A Cia. Estável de Dança construiu, ao longo de seus dez anos de atuação, um reconhecimento respeitável no mundo das artes, dentro e fora de Bauru. Cássia Navas, Inês Bogéa, Esmeralda Penha e Neyde Rossi são alguns dos principais nomes ligados ao mundo da dança que reconhecem o excelente trabalho feito até então, sempre comentando em suas próprias redes sociais as conquistas de nossos bailarinos (bolsas de estudos no exterior, acompanhamento por meio de editais, participação em aulas e estreias). Da terra, nomes como Yola Guimarães, Lucila Teixeira Mendes e também Ruth Nham e Dalva Corrêa da Silva - falecidas recentemente - sempre endossaram e vibraram por nossa companhia de dança. Sim, a Cia Estável de Dança é nossa, leva o nome da Bauru a vários festivais não-competitivos e apresentações em outras cidades, alguns de seus bailarinos foram contemplados com bolsas de estudos no exterior; mas a nossa companhia também se apresenta para os idosos nos asilos, nas festividades públicas e até mesmo em fazendas e acampamentos dos sem-terra, lembrando que um de seus membros, é oriundo deste grupo e que sonhos podem sim se realizar, se houverem condições para isso.

Mas isso não se faz da noite para o dia. O trabalho em dança é forjado nos exercícios repetidos à exaustão, na busca da perfeição, na superação de cada passo executado, no salto cada vez mais alto. É mágico o instante em que o bailarino paira no ar! É um trabalho também regado a suor, dores e lágrimas, sejam elas pelas conquistas, sejam elas pela emoção de cena, sejam elas pelas histórias das grandes mestras - pilares da dança em Bauru - nas famosas homenagens sempre realizadas ao aniversário da criação da companhia, em setembro. Um trabalho de longo prazo, alicerçado na experiência seu diretor, Sivaldo Camargo.

Fui colega de sala de Sivaldo Camargo nas antigas instalações da Luso-brasileira, aluno como eu, de Yola Guimarães. Sivaldo pode até ter alguns defeitos, como todos nós, mas tem uma qualidade: ele exercita o verbo transitar, transitar pelas diversas linguagens artísticas, transitar pelas diversas salas de aula, transitar pelas diferentes expressões artísticas. Assim, ele foi também aluno de Dalva Corrêa, mas dialoga muito bem com outros nomes da dança. Tenho comigo o percurso que ele fez na sequência, ainda nos idos dos anos de 1980: aulas em São Paulo com Ismael Guiser - bailarino argentino radicado em São Paulo e Edith Pudelko - a famosa e experiente solista de Madame Olenewa. Ambos bailarinos de destaque do Balé do IV Centenário, meu tema de mestrado, realizado na Escola de Comunicação e Artes da USP e de onde extrai a minha hipótese de que é por meio de uma companhia de dança que se faz um bom profissional de dança, seja ele bailarino, professor ou coreógrafo. Ou então, uma sucessão destas atividades.

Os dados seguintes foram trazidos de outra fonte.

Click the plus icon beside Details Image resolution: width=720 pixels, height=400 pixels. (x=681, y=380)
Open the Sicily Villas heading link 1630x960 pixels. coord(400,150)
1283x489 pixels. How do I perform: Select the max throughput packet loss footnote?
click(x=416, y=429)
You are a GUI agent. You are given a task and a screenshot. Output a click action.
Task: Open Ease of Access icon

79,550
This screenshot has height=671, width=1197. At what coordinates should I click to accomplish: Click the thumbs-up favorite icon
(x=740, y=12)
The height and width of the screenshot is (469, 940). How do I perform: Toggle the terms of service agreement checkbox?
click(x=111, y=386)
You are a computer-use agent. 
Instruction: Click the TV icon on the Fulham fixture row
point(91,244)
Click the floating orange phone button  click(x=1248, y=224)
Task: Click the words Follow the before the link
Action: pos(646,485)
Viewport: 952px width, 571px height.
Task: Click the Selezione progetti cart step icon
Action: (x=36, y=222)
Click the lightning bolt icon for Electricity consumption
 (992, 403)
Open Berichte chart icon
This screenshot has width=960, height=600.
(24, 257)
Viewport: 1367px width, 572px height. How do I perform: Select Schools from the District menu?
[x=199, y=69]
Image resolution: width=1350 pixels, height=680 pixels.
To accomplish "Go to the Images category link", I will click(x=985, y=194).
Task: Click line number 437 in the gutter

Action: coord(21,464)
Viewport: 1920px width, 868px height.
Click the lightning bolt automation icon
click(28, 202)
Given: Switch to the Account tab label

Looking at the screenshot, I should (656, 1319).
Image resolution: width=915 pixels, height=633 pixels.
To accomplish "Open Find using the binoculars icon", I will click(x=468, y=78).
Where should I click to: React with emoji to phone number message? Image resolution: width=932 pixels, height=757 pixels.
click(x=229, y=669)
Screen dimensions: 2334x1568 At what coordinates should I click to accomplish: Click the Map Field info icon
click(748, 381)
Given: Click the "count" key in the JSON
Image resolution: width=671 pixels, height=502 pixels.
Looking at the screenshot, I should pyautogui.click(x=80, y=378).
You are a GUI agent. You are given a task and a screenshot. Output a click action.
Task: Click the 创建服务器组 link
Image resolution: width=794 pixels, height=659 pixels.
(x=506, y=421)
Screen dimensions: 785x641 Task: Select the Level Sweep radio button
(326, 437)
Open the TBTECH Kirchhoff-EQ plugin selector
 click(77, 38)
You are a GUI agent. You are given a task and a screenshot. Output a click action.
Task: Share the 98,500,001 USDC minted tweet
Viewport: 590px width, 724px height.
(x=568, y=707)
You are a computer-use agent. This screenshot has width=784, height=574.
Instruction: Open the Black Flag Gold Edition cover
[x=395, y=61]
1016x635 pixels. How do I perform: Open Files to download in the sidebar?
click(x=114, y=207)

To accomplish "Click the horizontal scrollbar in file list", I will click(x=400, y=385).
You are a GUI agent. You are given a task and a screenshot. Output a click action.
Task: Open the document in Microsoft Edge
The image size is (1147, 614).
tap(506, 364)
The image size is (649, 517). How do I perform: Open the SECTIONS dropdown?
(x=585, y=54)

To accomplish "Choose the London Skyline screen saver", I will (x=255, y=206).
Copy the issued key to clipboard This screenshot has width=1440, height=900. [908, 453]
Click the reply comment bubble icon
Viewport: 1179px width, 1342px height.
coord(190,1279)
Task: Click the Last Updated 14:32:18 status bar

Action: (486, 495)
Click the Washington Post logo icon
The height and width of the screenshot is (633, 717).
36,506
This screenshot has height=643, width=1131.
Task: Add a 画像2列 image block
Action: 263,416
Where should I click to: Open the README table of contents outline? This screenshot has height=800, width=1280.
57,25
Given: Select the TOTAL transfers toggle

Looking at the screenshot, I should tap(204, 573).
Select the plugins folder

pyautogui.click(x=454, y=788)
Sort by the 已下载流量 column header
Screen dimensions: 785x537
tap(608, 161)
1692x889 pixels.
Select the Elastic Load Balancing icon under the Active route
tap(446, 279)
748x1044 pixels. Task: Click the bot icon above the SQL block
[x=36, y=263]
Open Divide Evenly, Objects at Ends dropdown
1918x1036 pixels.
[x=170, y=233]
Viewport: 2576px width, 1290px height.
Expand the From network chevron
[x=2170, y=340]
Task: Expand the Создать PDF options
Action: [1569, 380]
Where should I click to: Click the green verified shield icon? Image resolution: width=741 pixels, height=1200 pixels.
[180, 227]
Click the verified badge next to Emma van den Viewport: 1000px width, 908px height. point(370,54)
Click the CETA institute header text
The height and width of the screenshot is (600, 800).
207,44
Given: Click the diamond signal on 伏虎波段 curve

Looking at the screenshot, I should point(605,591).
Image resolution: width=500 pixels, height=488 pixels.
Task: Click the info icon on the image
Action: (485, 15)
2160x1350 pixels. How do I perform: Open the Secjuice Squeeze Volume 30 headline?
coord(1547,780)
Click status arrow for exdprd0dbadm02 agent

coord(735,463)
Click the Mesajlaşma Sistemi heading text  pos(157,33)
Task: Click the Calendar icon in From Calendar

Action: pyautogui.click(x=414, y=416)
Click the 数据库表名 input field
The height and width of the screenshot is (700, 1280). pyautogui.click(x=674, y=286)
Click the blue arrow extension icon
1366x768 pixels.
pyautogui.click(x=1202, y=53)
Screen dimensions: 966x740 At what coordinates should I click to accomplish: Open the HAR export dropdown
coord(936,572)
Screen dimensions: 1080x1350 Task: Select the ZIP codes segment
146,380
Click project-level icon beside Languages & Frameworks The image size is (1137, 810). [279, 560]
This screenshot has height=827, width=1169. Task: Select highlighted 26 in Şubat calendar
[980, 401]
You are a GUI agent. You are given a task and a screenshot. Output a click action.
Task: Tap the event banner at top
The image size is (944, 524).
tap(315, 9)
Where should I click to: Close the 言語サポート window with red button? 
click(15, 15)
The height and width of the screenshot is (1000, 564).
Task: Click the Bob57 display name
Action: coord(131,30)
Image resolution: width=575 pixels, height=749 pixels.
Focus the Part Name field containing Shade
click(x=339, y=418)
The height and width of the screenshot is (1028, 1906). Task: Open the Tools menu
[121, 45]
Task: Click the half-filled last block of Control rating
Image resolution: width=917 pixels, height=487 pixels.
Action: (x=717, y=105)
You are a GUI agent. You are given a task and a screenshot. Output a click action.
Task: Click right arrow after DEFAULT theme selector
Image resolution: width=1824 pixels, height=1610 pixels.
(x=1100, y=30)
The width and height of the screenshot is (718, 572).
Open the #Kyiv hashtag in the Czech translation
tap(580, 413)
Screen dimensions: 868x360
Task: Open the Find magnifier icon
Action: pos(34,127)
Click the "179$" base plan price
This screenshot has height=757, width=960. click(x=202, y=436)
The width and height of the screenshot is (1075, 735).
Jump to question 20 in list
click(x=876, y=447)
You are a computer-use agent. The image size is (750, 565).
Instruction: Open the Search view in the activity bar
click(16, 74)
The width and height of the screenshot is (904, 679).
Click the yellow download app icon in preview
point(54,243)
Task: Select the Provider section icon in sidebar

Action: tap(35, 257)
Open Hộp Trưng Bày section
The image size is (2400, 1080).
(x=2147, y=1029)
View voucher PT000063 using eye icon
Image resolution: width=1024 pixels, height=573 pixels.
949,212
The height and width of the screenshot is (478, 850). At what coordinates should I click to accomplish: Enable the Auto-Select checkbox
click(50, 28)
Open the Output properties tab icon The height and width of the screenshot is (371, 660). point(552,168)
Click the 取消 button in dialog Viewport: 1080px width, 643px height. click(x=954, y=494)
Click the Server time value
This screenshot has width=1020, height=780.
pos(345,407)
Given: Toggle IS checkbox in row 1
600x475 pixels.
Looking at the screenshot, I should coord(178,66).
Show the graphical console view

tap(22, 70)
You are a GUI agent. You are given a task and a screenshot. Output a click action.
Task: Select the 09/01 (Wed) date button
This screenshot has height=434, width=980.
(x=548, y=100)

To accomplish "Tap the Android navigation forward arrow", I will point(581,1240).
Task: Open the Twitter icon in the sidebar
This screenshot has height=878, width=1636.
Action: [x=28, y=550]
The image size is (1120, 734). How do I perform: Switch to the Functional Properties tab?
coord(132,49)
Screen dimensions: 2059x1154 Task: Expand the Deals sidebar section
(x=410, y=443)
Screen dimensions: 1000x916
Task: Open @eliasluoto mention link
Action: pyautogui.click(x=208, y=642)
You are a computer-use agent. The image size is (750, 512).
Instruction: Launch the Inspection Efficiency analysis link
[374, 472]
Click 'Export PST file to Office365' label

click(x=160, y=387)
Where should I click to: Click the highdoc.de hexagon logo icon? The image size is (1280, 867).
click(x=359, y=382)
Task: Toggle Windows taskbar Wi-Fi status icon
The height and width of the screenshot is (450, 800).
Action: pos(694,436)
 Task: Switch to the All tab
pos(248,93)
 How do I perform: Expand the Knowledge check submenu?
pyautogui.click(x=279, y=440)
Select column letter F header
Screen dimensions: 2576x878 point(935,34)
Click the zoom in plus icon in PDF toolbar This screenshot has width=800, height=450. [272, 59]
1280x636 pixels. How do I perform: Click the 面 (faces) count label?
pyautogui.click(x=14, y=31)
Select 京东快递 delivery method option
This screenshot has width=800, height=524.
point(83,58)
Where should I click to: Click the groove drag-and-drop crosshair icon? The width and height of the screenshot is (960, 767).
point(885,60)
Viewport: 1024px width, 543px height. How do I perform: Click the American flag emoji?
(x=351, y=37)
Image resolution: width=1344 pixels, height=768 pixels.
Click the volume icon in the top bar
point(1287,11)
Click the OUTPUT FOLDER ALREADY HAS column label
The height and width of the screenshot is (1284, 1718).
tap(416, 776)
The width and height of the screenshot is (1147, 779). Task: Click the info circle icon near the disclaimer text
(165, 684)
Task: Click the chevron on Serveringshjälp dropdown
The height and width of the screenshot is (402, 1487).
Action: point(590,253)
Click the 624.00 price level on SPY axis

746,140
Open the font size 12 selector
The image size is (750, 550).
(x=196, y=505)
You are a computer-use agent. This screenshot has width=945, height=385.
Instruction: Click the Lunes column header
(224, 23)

E é assim que eu vejo a Cia Estável de Dança, nestes dez anos sob a coordenação de Sivaldo Camargo: um trabalho que transita pelas diversas expressões artísticas, entre elas o teatro, a literatura e o cinema; uma companhia que sob a sua batuta vai do clássico ao contemporâneo com ênfase nas temáticas atuais - tais como a peça "Frida", que discute a condição feminina, ou então nas temáticas regionais, com a remontagem de "Sertaneja", coreografia de Yola Guimarães, premiada como melhor pesquisa de cena pelo Encontro Nacional de Dança, de 1984, ou a lírica "Gabriela", coreografia de Ruth Nham inspirada na obra de Jorge Amado. Isso sem deixar de lado o apuro técnico lapidado em sala de aulas, por meio de complexas sequências realizadas ou em barra ou ao centro da sala de aula, sob a batuta do "maitre" Sivaldo. A figura do maitre no meio da dança beira o sagrado, é ele que conduz com mão firme um grupo de adolescentes, é ele quem corrige, chama a atenção para os detalhes e elogia na medida certa.

Vida longa à Cia Estável de dança, vida longa ao maitre Sivaldo Camargo!